なぜそう考えるのかを少し掘り下げて見ます。私は、「教師=人を成長させるもの」と考えています。だから「私は教師になります。」=「私は人を成長させる存在になります。」に聞こえ、さらにニュアンスを足すと、「私は比較的立派な人間なので、私は子どもたちを良い方向へ導きます」的な“正義感”にあふれた聞こえが感じられます。それが恥ずかしくてならないのかもしれません。断っておきたいのは、もちろんこれは主観でしかありませんので、いくらでも反論はできると思います。ただ「感じ」を言葉にするとそうなる気がします。

そう考えるということは、私自身がおそらくそう思っているのだと思います。そういうバイアスがかかっているから、どこか“正義感”にあふれた「教師」という言葉に嫌気を感じてしまうのだと思います。

しかし教師が難しいのは、“正義感”をもっていないとやってられないことではないでしょうか。

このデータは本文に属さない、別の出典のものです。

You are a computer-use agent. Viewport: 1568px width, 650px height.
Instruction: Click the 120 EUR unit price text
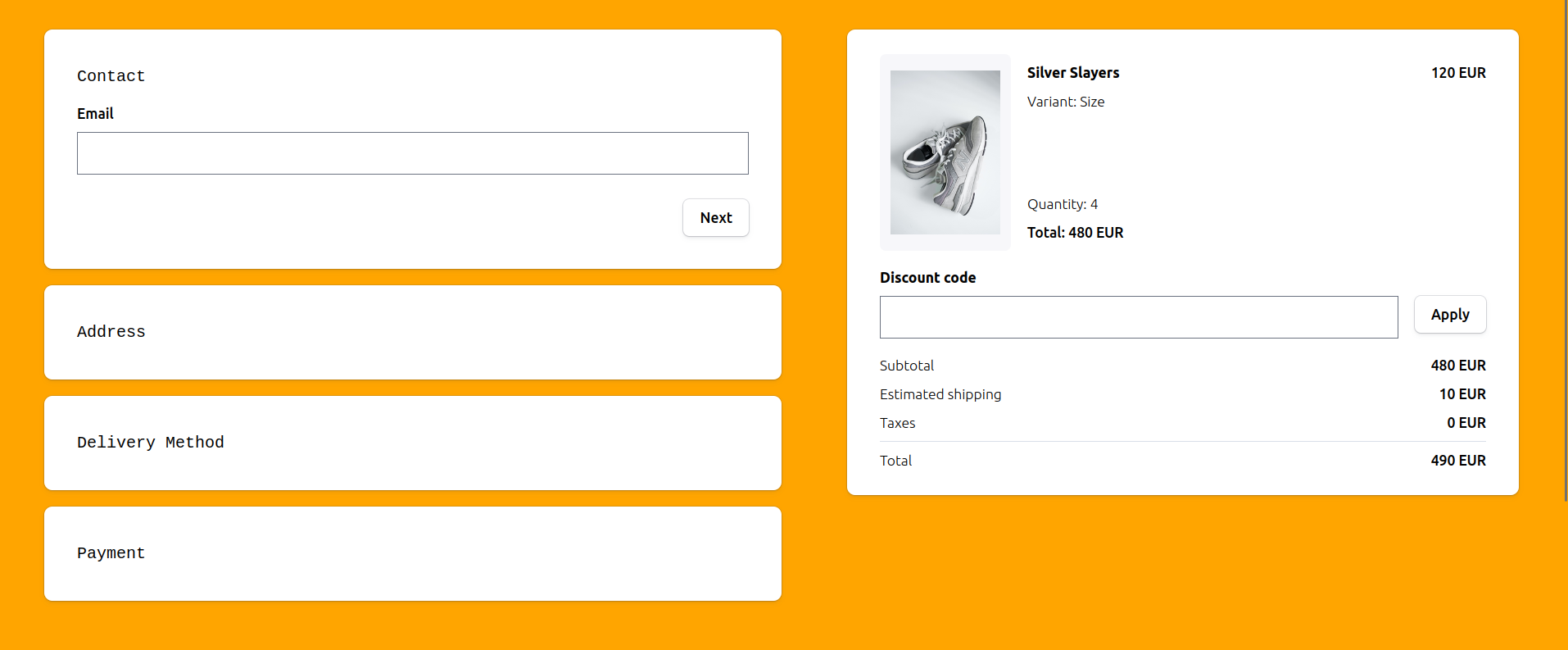(1458, 73)
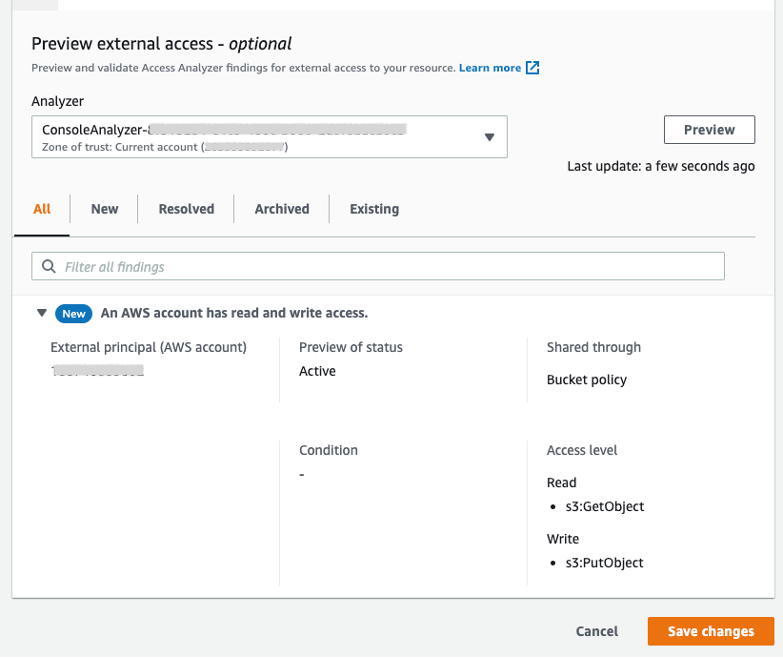Switch to the All findings tab
This screenshot has width=783, height=658.
click(42, 209)
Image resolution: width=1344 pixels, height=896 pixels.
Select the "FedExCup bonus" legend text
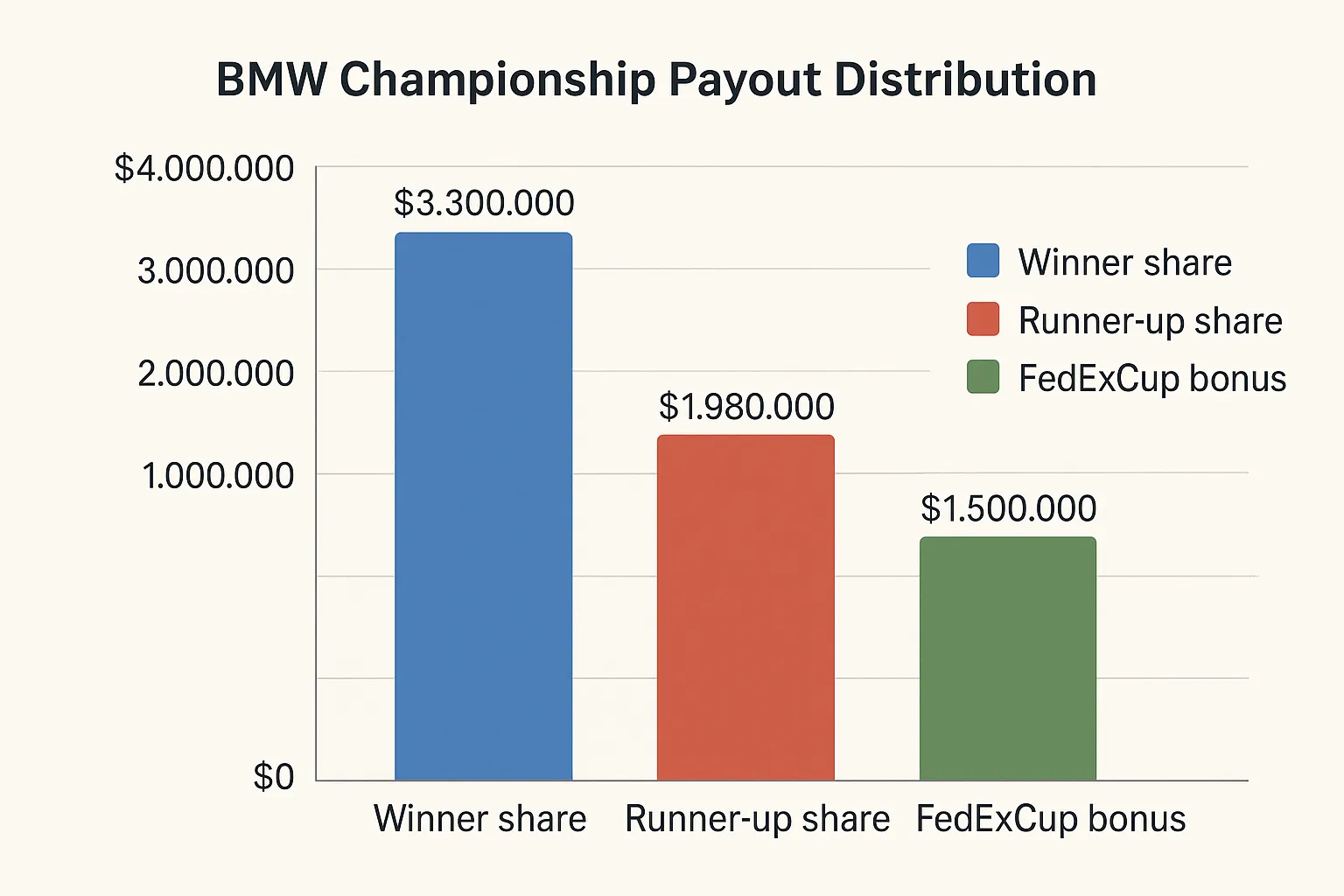[1152, 379]
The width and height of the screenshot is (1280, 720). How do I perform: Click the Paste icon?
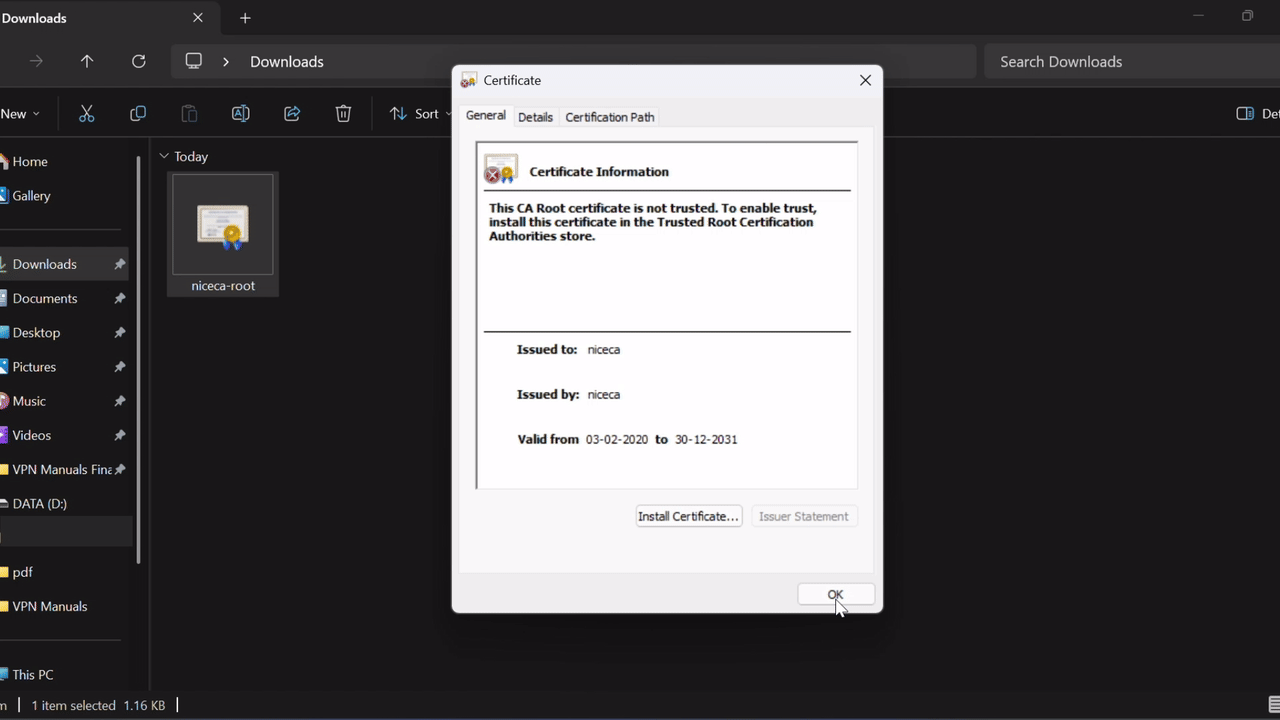[189, 113]
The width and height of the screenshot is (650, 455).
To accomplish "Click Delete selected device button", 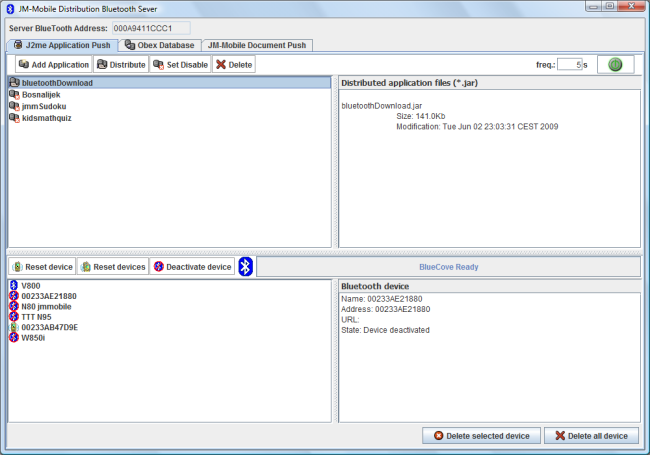I will coord(481,436).
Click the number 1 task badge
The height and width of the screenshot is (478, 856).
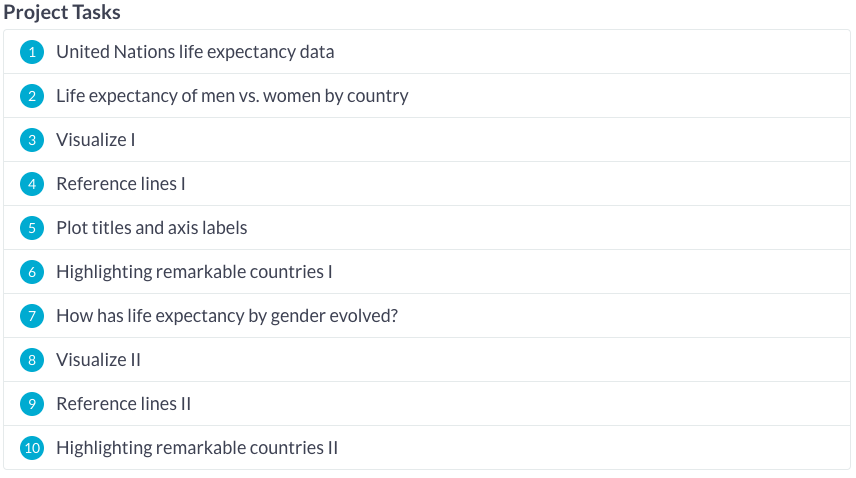[x=32, y=52]
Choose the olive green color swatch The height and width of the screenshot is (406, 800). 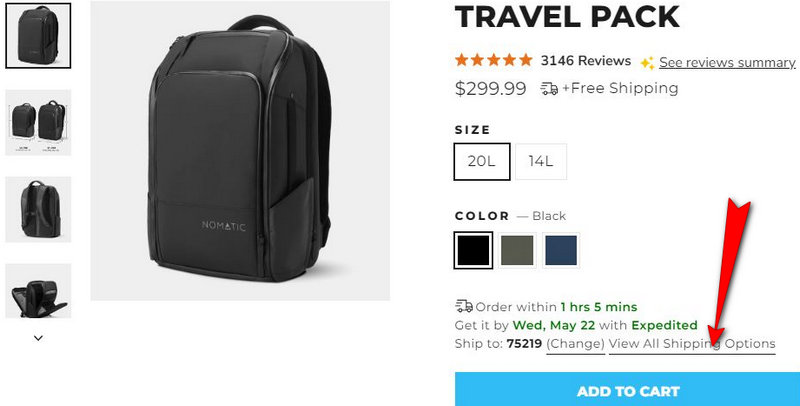[517, 250]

私は生徒をめちゃくちゃ叱ってやれる教師を目指しますが、叱るには自分の“正義”を軸として持たなければいけません。“正義感”をもたずに「やさしい先生」になるのは簡単だと思いますが、そんな“やさしい”人は教師としては三流だと思います。そしてそれがしんどいことだなあと思います。

まとめると、

「“正義感”をもった教師が気持ち悪くて嫌気がさすこと」
「“正義感”をもてない教師は塾講師にでもなればいいということ」

という2つの矛盾が自分の中で割り切れなくて、「教師になるんです」と胸を張っていえない自分がいるのかなあと、徒然に思いました。どうかこんな私にご指導ください。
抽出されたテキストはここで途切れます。